With the conclusion of Judge Amy Coney Barrett’s confirmation hearings before the Senate Judiciary Committee, at least one apolitical issue is clear: there was very little focus on intellectual property. Judge Barrett, nominated to fill the Supreme Court vacancy left after Justice Ruth Bader Ginsburg’s recent death, seems not to share – at least at this stage – the late Justice Ginsburg’s affinity for and interest in intellectual property. Examining Judge Barrett’s long academic, and shorter judicial, record leaves much unknown about her likely disposition towards intellectual property matters. However limited her record may be on that, it is highly likely she will be guided by her commitment to a textualism.
Not until late into the third day of the confirmation hearings did the issue of intellectual property arise when Senator Thom Tillis (R-NC), who chairs the Senate Judiciary Committee’s Subcommittee on Intellectual Property, asked Judge Barrett several questions – which went largely unanswered – regarding antitrust, copyright, and patent law. After he thanked Senator Chris Coons (D-DE) and Richard Blumenthal (D-CT) for being some “of the more active members of the [sub]committee”, Senator Tillis criticized the Supreme Court’s recent precedent for “muddl[ing] the waters”, without naming the specific cases, but likely referring to Mayo Collaborative Services v. Prometheus Laboratories, Inc., 132 S. Ct. 1289 (2012); Alice Corp. Pty. Ltd. v. CLS Bank Int’l., 134 S. Ct. 2347 (2014); and progeny.
Judge Barrett confessed that she could not “think of what particular cases [Sen. Tillis] might be referring to”, but emphasized that she would “strive for clarity” in her written opinions, and endeavor to guide lower courts and create clear contours for those trying to “order their conduct in compliance with the law.” Further, hewing to her textualist approach, Judge Barrett responded that such issues – like reforming and evolving IP law – are matters “best addressed by the legislature, a democratically elected body, not policy made by courts.”
Judge Barrett’s relatively limited history of decisions similarly leaves observers with minimal insight into her approach to IP issues, aside from a clear textualist emphasis. For example, in Sullivan v. Flora, Inc., 936 F.3d 562 (7th Cir. 2019) (Scudder, J.), Judge Barrett joined a unanimous decision interpreting what constitutes a “work” where the allegedly infringing materials consist of multiple images which have been registered under a single copyright application, an issue on which the circuits are split. Sullivan involved an alleged violation of a license to use 33 individual illustrations where the definition of a “work” was critical because it helped determine statutory damages. Under the Copyright Act, 17 U.S.C. § 504(c)(1), a copyright holder may “recover, instead of actual damages and profits, an award of statutory damages for all infringements involved in the action, with respect to any one work”. Separately, the statute provides “all the parts of a compilation or derivative work constitute one work.” In Sullivan, a jury found the defendant infringed each of the 33 illustrations, returning a statutory damages award of $3.6 million. On appeal, the panel vacated the judgment and remanded for further proceedings. The case is still pending in the United States District Court for the Western District of Wisconsin.

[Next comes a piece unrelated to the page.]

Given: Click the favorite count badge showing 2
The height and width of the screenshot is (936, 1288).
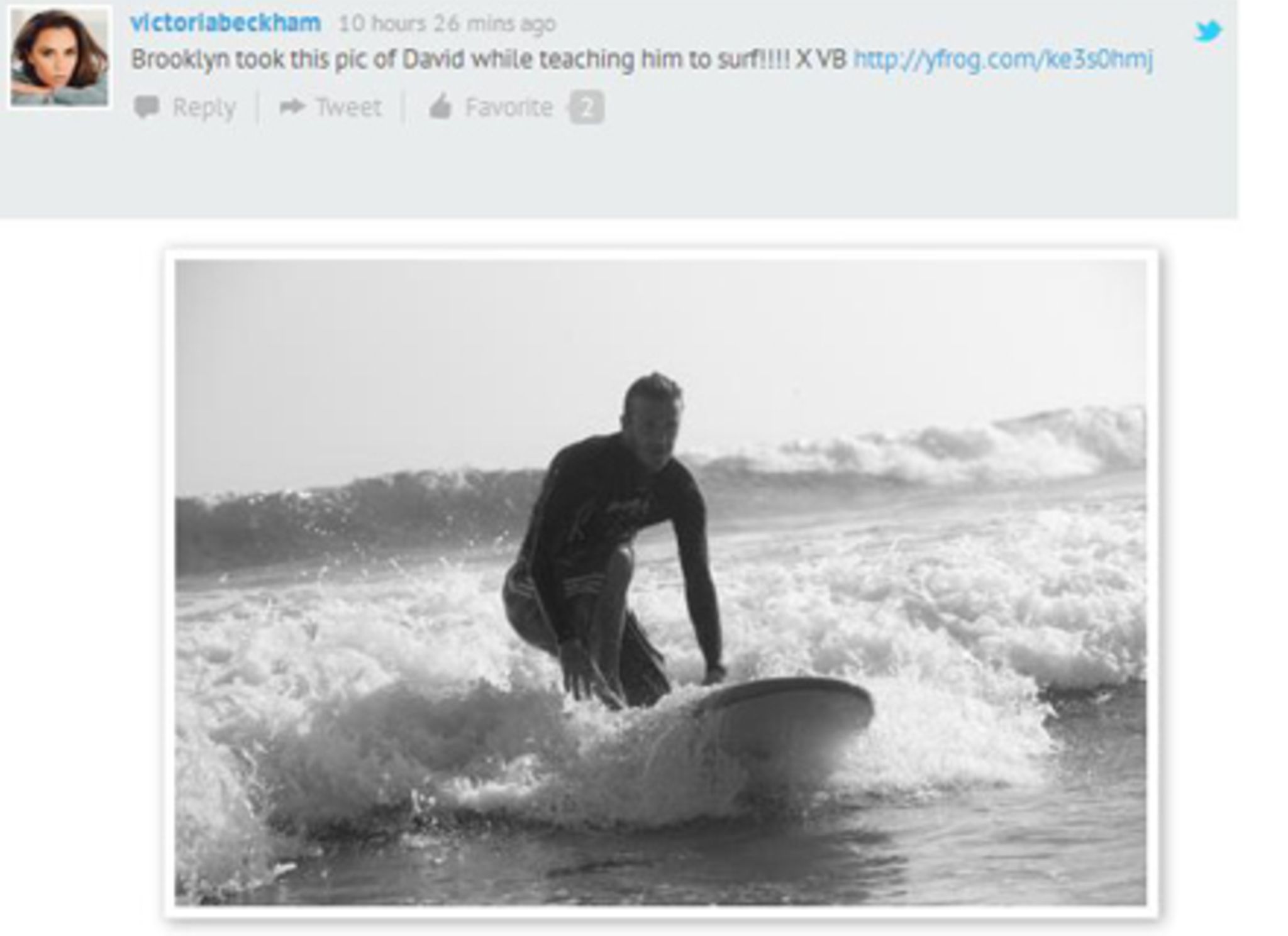Looking at the screenshot, I should coord(586,107).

Similarly, in Vernon v. CBS Television Studios, Case No. 18-2795 (7th Cir. Apr. 12, 2019), Judge Barrett joined the panel’s decision affirming the dismissal of a plaintiff-writer’s copyright infringement case for failure to state a claim. There, the panel ruled that the allegedly common and copied features of the plaintiff’s work (television show scripts) were unprotectable elements known as scenes a faire – essentially, generic features which are standard to particular types of creative works (i.e., a cop-and-robber chase, or a meet-cute in a romantic comedy). Scenes a faire is sometimes translated as “scenes which must be done.” Interestingly, the scenes a faire doctrine plays a role in the behemoth Google LLC v. Oracle Am., Inc., No. 18-956, just heard by the Supreme Court and awaiting decision. While it is unlikely a Justice Barrett would join in any opinion in that case, the scenes a faire doctrine may feature as an interesting part of the determination of whether copyright protection extends to a software interface. Google is arguing that Oracle’s software interface (referred to as APIs) are not eligible for copyright protection, or if they are that any copying was not infringing, at least in part because the lines of code had to be written in a particular way to obtain the desired result such that they were not copyrightable under the merger (where functionality and expression are said to “merge”) and scenes a faire doctrine (that these elements of the code are so standard or common that they are ineligible for copyright protection). The application of the traditional scenes a faire doctrine to software is also a clear example of the dichotomy Senator Tillis pointed out, and to which Judge Barrett indicated she would defer to the legislature, and to any guiding statutory text.
In a more recent case, J.S.T. Corp. v. Foxconn Interconnect Tech. Ltd., Case No. 19-2465 (7th Cir. July 13, 2020) (Barrett, J.) Judge Barrett authored a decision for a unanimous panel affirming the district court’s dismissal of a misappropriation of trade secrets case for lack of personal jurisdiction. There, the defendants’ only contact with the forum state, Illinois, was the sale of parts containing allegedly stolen proprietary designs. Judge Barrett ruled that this did not satisfy minimum contacts to support specific personal jurisdiction for a federal misappropriation of trade secrets claim. Where all of the defendants’ alleged bad acts were conducted outside of the forum state, those acts did not support the court exercising personal jurisdiction.
Of course, it is never possible to perfectly predict a future justice’s likely rulings in any particular case or area of the law. However, it seems especially dangerous to try and do so for Judge Barrett, at least as far as intellectual property is concerned. Regardless of the political issues associated with her nomination, litigants and jurists (not to mention law students) of all stripes and persuasions would likely agree with Judge Barrett’s professed desire to write clear opinions to help guide lower courts and individuals to order their affairs, as she repeatedly mentioned in her responses to senators’ questions over the course of the week.